The lightly comic plot is the starchy rice to complement the main dish—the amphibious kaiju and their awkward attempts to wreak havoc. Kawasaki goes back to basics: guys in rubber suits plodding around on miniature sets, trying to wave their heavy unarticulated limbs in as a much of a semblance of unwieldy menace as humanly (monsterly?) possible. Anatomical accuracy is not a concern: the lobster-red octopus not only has very human-looking eyes, but also a nose, and crab pincers. These giant sea creatures are all surprisingly bipedal, to boot. But like the rest of the movie, the battles are cheap. The monsters perform behind a Lego skyline, while PAs sitting just offscreen toss handfuls of Styrofoam rubble into the frame. The budget apparently didn’t allow them to actually destroy those Lego buildings, so Tokyo is not actually stomped here; no scale models were damaged, and could be returned to the hobby store after usage for a full refund. The producers couldn’t afford to risk ripping holes in those rubber suits, either; when tentacles are lopped off, it happens offscreen, then we see the giant piece of newly-cut sushi sailing through the air in a separate shot. There’s also some cheesy CGI to further season the spectacle. In other words, Big Man Japan this is not, although Monster Seafood Wars revels in its own recipe for Japanese corn. Although the costumes are goofy parodies of classic kaiju, the sound effects are quite authentic to the 1960s monster movie era Seafood is spoofing; the synthesizer shrieks and echo-chamber collisions might have been lifted from a vintage Gamera film. And the final showdown is fun, bringing in an appropriate new giant to do battle with the seafood trio.

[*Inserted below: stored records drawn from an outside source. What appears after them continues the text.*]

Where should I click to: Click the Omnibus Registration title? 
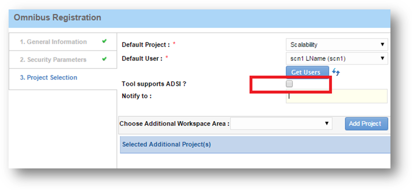[58, 18]
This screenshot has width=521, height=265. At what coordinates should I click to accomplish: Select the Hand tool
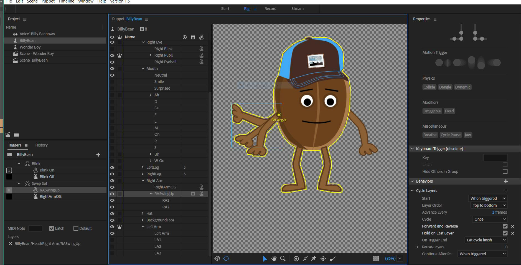[274, 259]
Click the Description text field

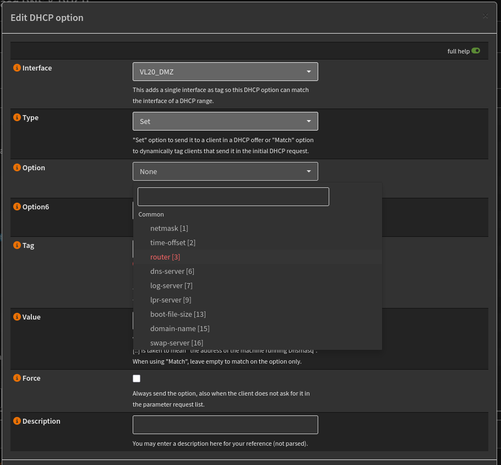225,424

If silly monster battles are your thing, Monster Seafood Wars will satisfy you well enough. But it seems like the kind of ground others have trod before, and I’m confident that Minoru Kawasaki is still capable of more imaginative moviemaking than this.

Kawasaki based Monster Seafood Wars on an unproduced screenplay by Eiji Tsuburaya about a giant octopus eventually defeated by a vinegar gun. If it had gone into production, that unmade project would have pre-dated Godzilla.

APOCRYPHA CANDIDATE: EXECUTIVE KOALA (2005)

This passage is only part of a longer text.